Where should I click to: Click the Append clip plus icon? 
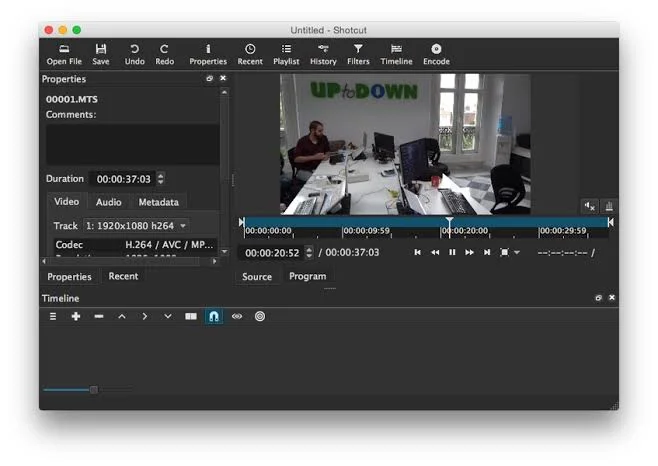tap(76, 316)
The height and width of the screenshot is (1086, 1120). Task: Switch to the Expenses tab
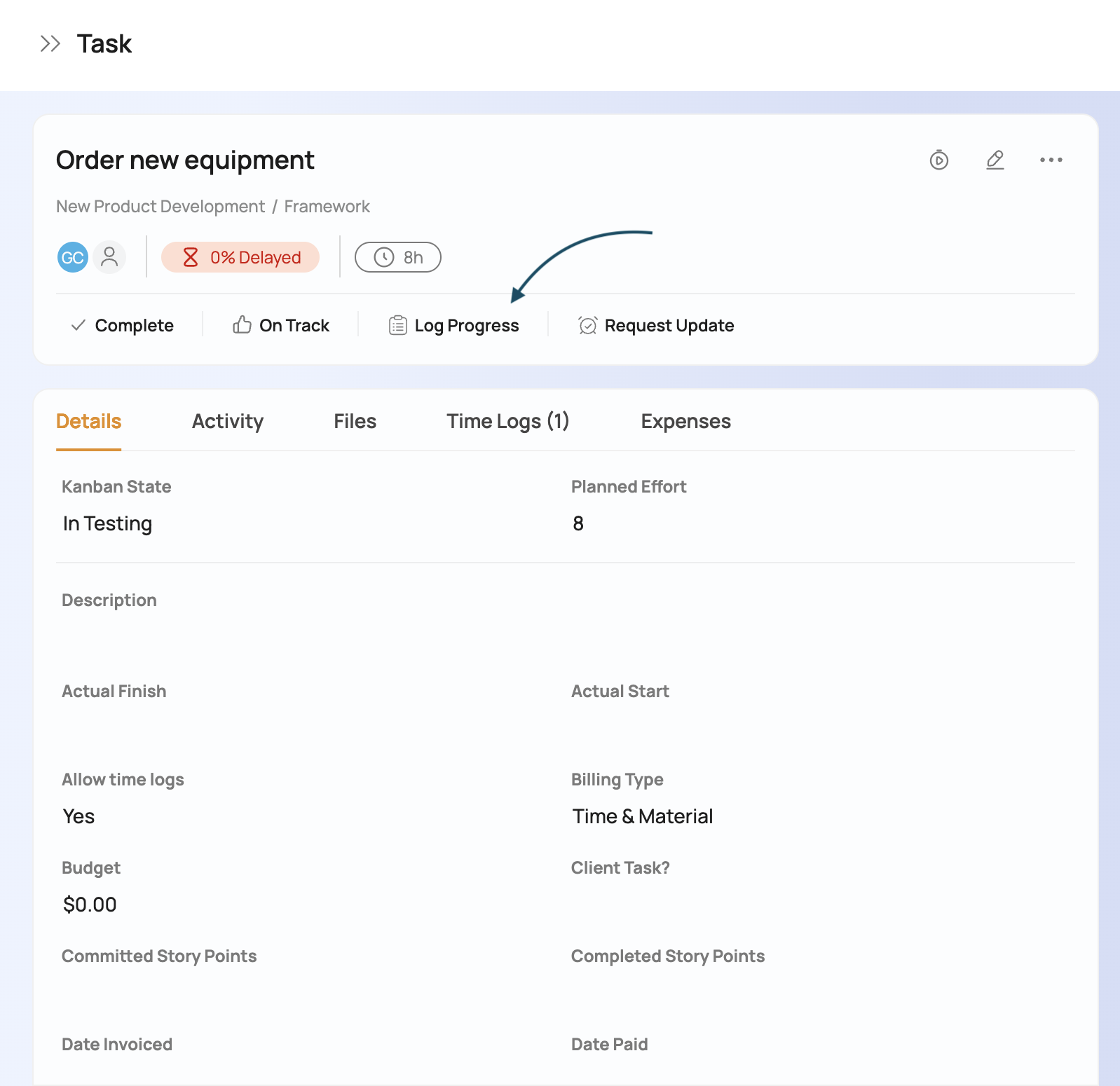click(685, 421)
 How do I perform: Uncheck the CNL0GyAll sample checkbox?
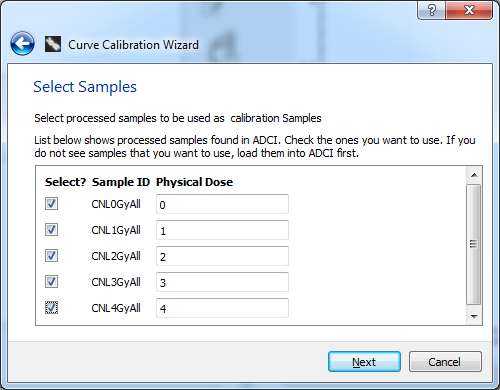point(51,204)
========================
#### YOUR INSTRUCTIONS
Transcribe the listing verbatim, pictures excluded.

#### SOLUTION FOR THIS PROBLEM
Where should I click to: Click the Append clip plus icon? 
tap(76, 316)
The height and width of the screenshot is (1086, 1120). Task: Switch to the Expenses tab
click(685, 421)
 How do I perform: Uncheck the CNL0GyAll sample checkbox?
point(51,204)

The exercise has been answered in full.